> [PROBLEM STATEMENT]
Please copy the sermon excerpt below word for word, in full.

Sunday, June 16, 2024

The Ethos of Blessedness (Sermon)

 “The Ethos of Blessedness”

Psalm 34:1-10, 22 and Matthew 5:1-12

Allen Huff

Jonesborough Presbyterian Church

6/16/24

 

1I will bless the Lord at all times;
    his praise shall continually be in my mouth.
2My soul makes its boast in the Lord;
    let the humble hear and be glad.
3O magnify the Lord with me,
    and let us exalt his name together.

4I sought the Lord, and he answered me
    and delivered me from all my fears.
5Look to him, and be radiant,
    so your faces shall never be ashamed.
6This poor soul cried and was heard by the Lord
    and was saved from every trouble.
7The angel of the Lord encamps
    around those who fear him and delivers them.
8O taste and see that the Lord is good;
    happy are those who take refuge in him.
9O fear the Lord, you his holy ones,
    for those who fear him have no want.
10The young lions suffer want and hunger,
    but those who seek the Lord lack no good thing.

22The Lord redeems the life of his servants;
    none of those who take refuge in him will be

condemned.  (NRSV)

> [COLLECTED DATA]
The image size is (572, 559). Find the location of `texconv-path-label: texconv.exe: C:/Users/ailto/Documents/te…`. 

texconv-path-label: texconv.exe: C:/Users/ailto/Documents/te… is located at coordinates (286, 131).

> [SOLVED EXERCISE]
Sunday, June 16, 2024

The Ethos of Blessedness (Sermon)

 “The Ethos of Blessedness”

Psalm 34:1-10, 22 and Matthew 5:1-12

Allen Huff

Jonesborough Presbyterian Church

6/16/24

 

1I will bless the Lord at all times;
    his praise shall continually be in my mouth.
2My soul makes its boast in the Lord;
    let the humble hear and be glad.
3O magnify the Lord with me,
    and let us exalt his name together.

4I sought the Lord, and he answered me
    and delivered me from all my fears.
5Look to him, and be radiant,
    so your faces shall never be ashamed.
6This poor soul cried and was heard by the Lord
    and was saved from every trouble.
7The angel of the Lord encamps
    around those who fear him and delivers them.
8O taste and see that the Lord is good;
    happy are those who take refuge in him.
9O fear the Lord, you his holy ones,
    for those who fear him have no want.
10The young lions suffer want and hunger,
    but those who seek the Lord lack no good thing.

22The Lord redeems the life of his servants;
    none of those who take refuge in him will be

condemned.  (NRSV)